Democracia só para os doutores?

O renitente conservadorismo brasileiro volta e meia repete teses elitistas, antipopulares e, sobretudo, antidemocráticas, a pretexto de ''aperfeiçoar'' a democracia e blindar o sistema eleitoral contra ''maus políticos''.



Desta vez foi o juiz eleitoral Mateus Milhomem de Sousa, de Aurilândia (GO) que, no processo de cassação do prefeito de Palminópolis, João Adélcio Alves (PSDB), acusado de compra de votos (ele acabou absolvido), defendeu um peso menor para os votos dos eleitores com baixa escolaridade e a proibição de cidadãos sem estudo de participarem de eleições. O juiz propôs a criação de um sistema de pontuação onde o voto do eleitor analfabeto valeria um, subindo de valor até o voto dos universitários com doutorado (os ''doutores''), que valeria sete.



Não é uma proposta nova. Ela já havia sido sugerida na década de 1950, por exemplo, por políticos da UDN (o partido da oligarquia neoliberal daquela época, avô dos atuais Democratas e PSDB). Um deles, o jornalista conservador e anti-getulista radical Afonso Henriques, defendia o que chamou de ''voto cultural progressivo'' para desvalorizar o voto popular. O voto de quem tivesse apenas o curso primário incompleto (que, na época, era muito mais comum do que hoje), valeria um; para os que terminaram o curso primário, valeria dois; para quem tivesse curso superior completo, valeria quatro.



Na opinião daquele jornalista, os eleitores tinham culpa pelos problemas do Brasil. ''Todo o mal reside em duas coisas: a deficiência da educação do povo e a inadaptabilidade do regime eleitoral às condições de cultura do país'', escreveu numa situação em que, como hoje, a elite conservadora estava acuada: ao eleger Getúlio Vargas para o segundo mandato presidencial, em 1950, o povo indicou a decisão de desenvolver e democratizar o país, contra aquela oligarquia que fez de tudo para manter seus privilegios e poder. 



Além de manifestar uma opinião conservadora e antidemocrática, o juiz eleitoral demonstra também pouco apreço pela Constituição que, no artigo 5º assegura que ''todos são iguais perante a lei, sem distinção de qualquer natureza'', e no artigo 14º determina que a soberania popular seja ''exercida pelo sufragio universal e pelo voto direto e secreto, com valor igual para todos''.

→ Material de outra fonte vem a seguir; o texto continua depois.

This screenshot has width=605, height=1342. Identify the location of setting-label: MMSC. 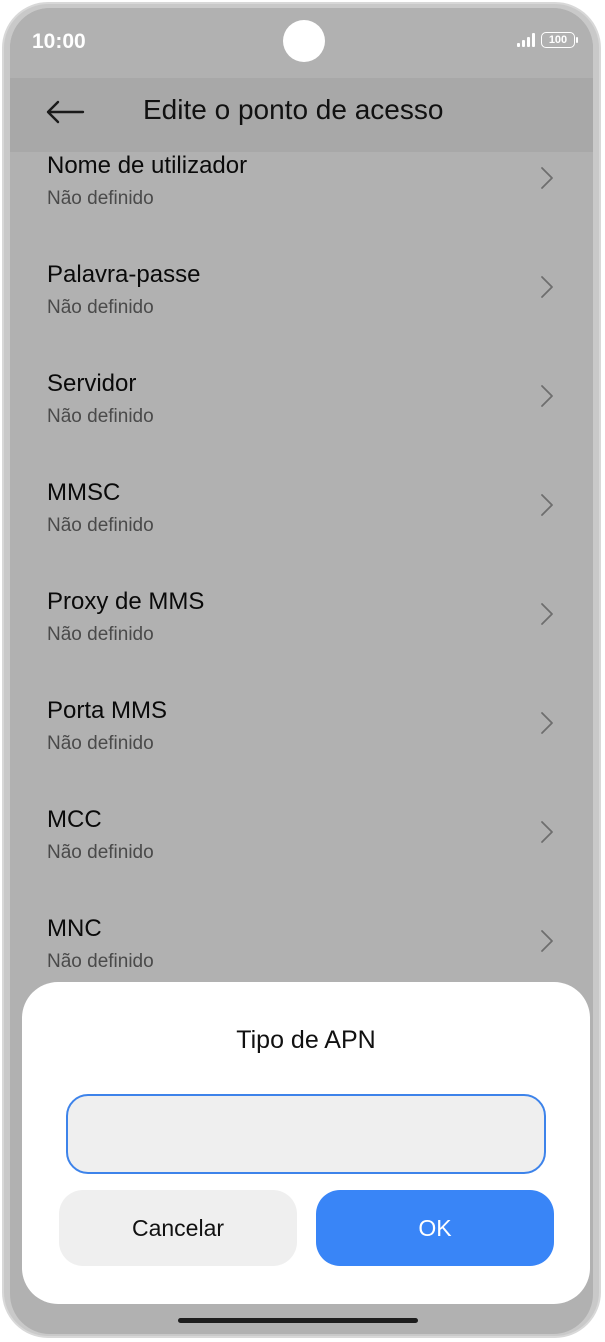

A proposta de valores diferenciados para o voto deixa milhões de brasileiros à margem da cidadania. Na eleição do ano passado, havia 130 milhões em condições de votar, e concorreram quase 382 mil candidatos (a vereador, prefeito e vice). Apenas 18% deles tinham curso universitário completo; assim, os demais (82% do total dos candidatos) sofreriam alguma limitação de seus direitos políticos caso o voto qualificado defendido pelo juiz fosse adotado.



Entre os eleitores, os prejuízos democráticos seriam semelhantes. No eleitorado de outubro de 2008 havia apenas 3,5% de pessoas com diploma universitário. Os demais, que são a imensa maioria do povo brasileiro, vão desde os analfabetos até os que tem o curso primário completo ou não (63% do eleitorado); teriam assim um voto de qualidade inferior, valendo um quarto do voto dos felizardos universitários.



As chances de implantação deste tipo de ideias são escassas. Mas elas revelam até onde vai o delírio conservador que pretender impor limites à manifestação da vontade popular. A reflexão sobre elas é importante particularmente neste momento em que o governo enviou para o Congresso sua proposta de reforma política que inclui formas de manipulação da vontade popular quase tão rudes quanto aquelas, como a cláusula de barreira e a proibição de coligação entre os partidos. Os problemas do Brasil não decorrem, como muita gente pensa, do excesso de democracia e da participação popular. Ao contrário: a solução deles depende da ampliação da democracia, da participação popular e do controle social sobre o desempenho dos representantes do povo, em todos os níveis.